22 Jan
Erstes Schicksalsspiel
Partenkirchens Männer 1 empfangen am Samstag Tabellennachbar TSV Sonthofen zu einem echten Kellerduell

17 Okt
Männer
Partenkirchner Männer steigern sich, verlieren am Ende aber gegen starke und souveräne Eichenauer
Garmisch-Partenkirchen - Zumindest was die Ergebnisse angeht, haben Partenkirchens Männerhandballer in der Bezirksliga Alpenvorland einen Fehlstart hingelegt. Auch in der zweiten Partie am Samstagabend vor heimischer Kulisse unterlag man den starken Gästen des Eichenauer SV II mit 28:31 (16:18).

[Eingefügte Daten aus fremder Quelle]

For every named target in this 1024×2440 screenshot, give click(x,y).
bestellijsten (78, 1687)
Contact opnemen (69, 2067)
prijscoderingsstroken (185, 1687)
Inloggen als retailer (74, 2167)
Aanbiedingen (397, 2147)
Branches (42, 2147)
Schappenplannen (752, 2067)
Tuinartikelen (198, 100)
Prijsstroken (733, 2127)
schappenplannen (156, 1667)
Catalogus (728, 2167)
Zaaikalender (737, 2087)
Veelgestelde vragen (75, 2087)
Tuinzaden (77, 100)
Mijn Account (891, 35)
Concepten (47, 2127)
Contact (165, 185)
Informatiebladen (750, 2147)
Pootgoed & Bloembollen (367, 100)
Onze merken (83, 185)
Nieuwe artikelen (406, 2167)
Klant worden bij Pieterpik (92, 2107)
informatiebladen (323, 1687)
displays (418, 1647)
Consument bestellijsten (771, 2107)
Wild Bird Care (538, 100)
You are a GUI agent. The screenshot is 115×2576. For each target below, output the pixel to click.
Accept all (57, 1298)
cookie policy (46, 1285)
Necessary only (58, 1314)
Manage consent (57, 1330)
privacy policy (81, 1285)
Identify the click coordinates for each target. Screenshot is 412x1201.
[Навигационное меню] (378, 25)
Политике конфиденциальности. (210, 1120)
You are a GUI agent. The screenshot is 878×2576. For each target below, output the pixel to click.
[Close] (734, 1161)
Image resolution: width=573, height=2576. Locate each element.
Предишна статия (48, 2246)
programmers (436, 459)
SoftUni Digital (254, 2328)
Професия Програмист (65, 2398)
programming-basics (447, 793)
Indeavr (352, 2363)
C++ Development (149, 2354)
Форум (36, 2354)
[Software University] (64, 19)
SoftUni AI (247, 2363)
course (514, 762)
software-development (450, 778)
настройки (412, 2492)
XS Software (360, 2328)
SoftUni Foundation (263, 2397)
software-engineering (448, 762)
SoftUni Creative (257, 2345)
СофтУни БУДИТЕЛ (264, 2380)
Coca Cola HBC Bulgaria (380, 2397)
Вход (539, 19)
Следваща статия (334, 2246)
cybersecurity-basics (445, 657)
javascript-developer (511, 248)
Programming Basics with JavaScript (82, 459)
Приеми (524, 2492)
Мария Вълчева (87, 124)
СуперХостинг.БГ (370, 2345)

Positiv auf Partenkirchner Seite war sicherlich, dass die rund 150 Zuschauer in der Werdenfels-Arena durchaus Bezirksoberliga-Niveau zu sehen bekamen. Über 60 Minuten war die Partie offen, allerdings liefen die Hausherren fast immer einem knappen Rückstand hinterher. Chefcoach Maximilian Dück war aber alles andere als enttäuscht von seinem Team: "Gegenüber der Partie in Germering war das sicherlich eine hundertprozentige Steigerung." Ihm imponierte vor allem die Spielfreude, die seine Mannschaft an den Tag legte. Nie hatte man das Gefühl, die Partie wäre entschieden. Dass man sie am Ende nicht drehen konnte, lag dann aber sicherlich auch an den souveränen Gäste, die eine klasse Mannschaft aufboten, "die auf jede Aktion von uns die richtige Antwort hatte", gesteht Dück. Immer wenn sein Team besser in die Partie fand, "ging Eichenau noch mehr aufs Gas".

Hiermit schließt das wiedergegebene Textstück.